Challenges of FRBM Act, 2003

  • Reliance on Fixed Numbers:  Focusing on a fixed target for the fiscal deficit restricts the government from dealing with dynamic situations typical of market economies. 
    • The requirement to achieve a fixed target has prevented fiscal policy from being countercyclical when needed. 
  • Escape Clauses: The FRBM Act has also been criticized because of incorporating imprecisely defined fiscal deficit escape clauses and limited accountability in the event of missed targets.
  • Weak Linkage between Policy Setting and Implementation: This has hindered the ability to promptly and clearly adjust to changes in fiscal policy. 
    • The transparency and accountability framework has not been able to provide sufficient coverage or assessment of fiscal risks.
  • Lack of Debt Ceiling Law: India’s fiscal rules are mainly focused on traditional budget balance rules with no debt ceiling law.
    • Emerging best practices have moved toward a structural budget balance rule or an expenditure rule.
  • Insufficient Assessment of Fiscal Risks: There was no attempt to assess the potential fiscal risks.
    • For example: The impact of the announcement of the Pay Commission, the increase in commodity prices and the implications on fiscal policy, the implications of off-budget items such as contingent liabilities.

Suggestions

  • Need for flexible fiscal policies, combining public and private spending.
  • The arbitrary limits on budget deficits might not be the most effective approach. 

Time for Clearly defined Escape Clauses and Strengthening the enforcement of Fiscal Rules by

  • The establishment of independent fiscal councils
  • Full-fledged fiscal stability reporting, addressing the coverage of off-budget items like contingent liabilities
  • Improving linkages between fiscal policy and budget processes
  • Sharing of responsibilities and coordination within tiers of government for stabilization and sustainability
  • Introducing state credit ratings for measuring fiscal performance

FRBM Review committee recommended

·        The Committee headed by former Revenue Secretary, NK Singh was appointed by the government to review the implementation of FRBM.
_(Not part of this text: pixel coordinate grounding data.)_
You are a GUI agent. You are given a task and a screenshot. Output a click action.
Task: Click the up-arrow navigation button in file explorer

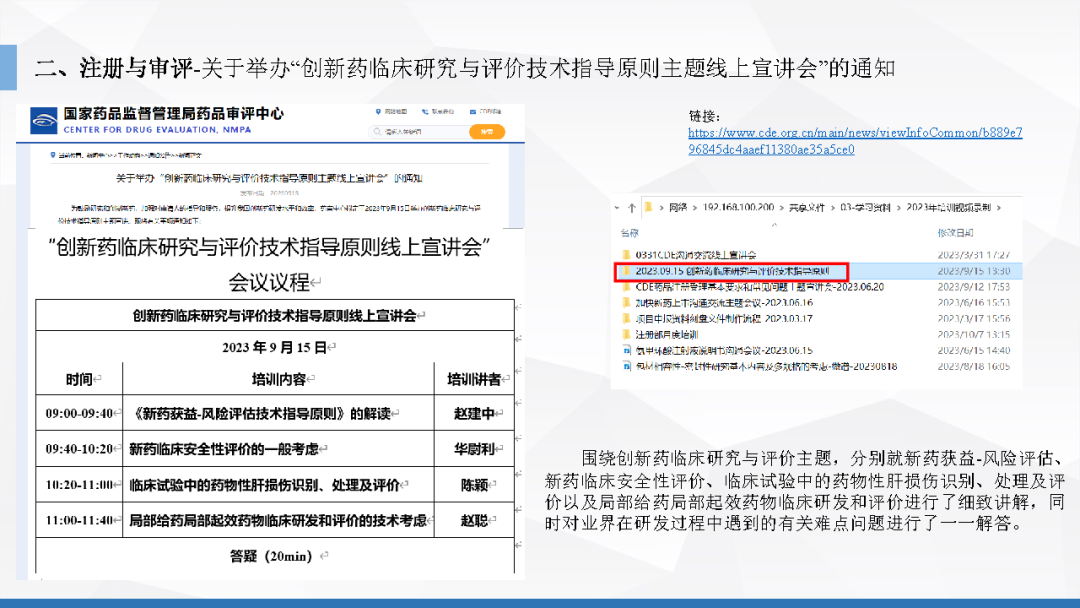(x=630, y=207)
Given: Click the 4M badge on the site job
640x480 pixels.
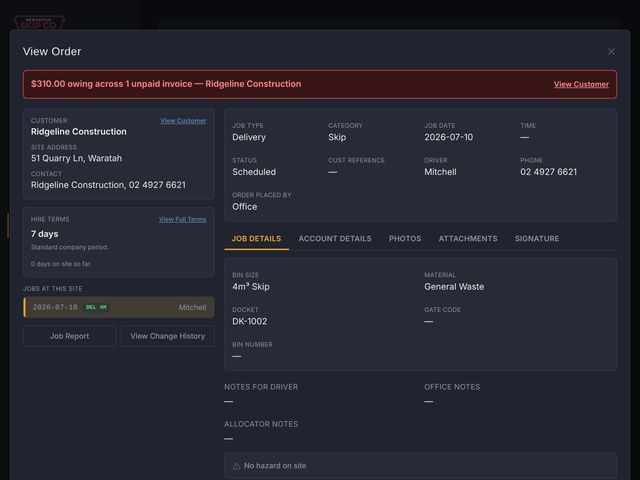Looking at the screenshot, I should [103, 307].
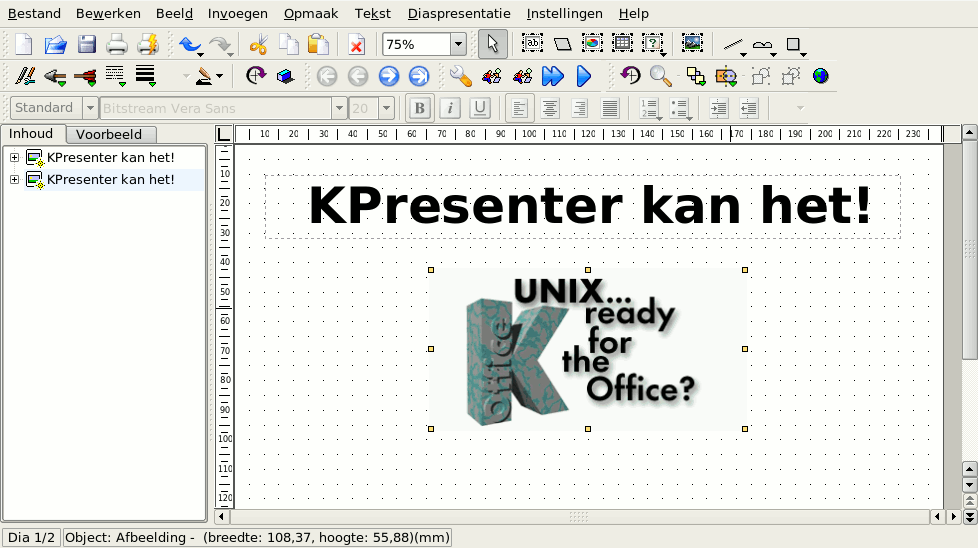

·        The committee suggested using debt as the primary target for fiscal policy and that the target must be achieved by 2023.

·        Fiscal Council: The committee proposed to create an autonomous Fiscal Council with a chairperson and two members appointed by the Centre (not employees of the government at the time of appointment)

·        Deviations: The committee suggested that the grounds for the government to deviate from the FRBM Act targets should be clearly specified.

·        Borrowings: According to the suggestions of the committee, the government must not borrow from the RBI, except when:

o   The Centre has to meet a temporary shortfall in receipts

o   RBI subscribes to government securities to finance any deviations

o   RBI purchases government securities from the secondary market

It’s time to update the fiscal rules to be more flexible and coordinated, ensuring a balance between discipline and adaptability in managing the country’s budget.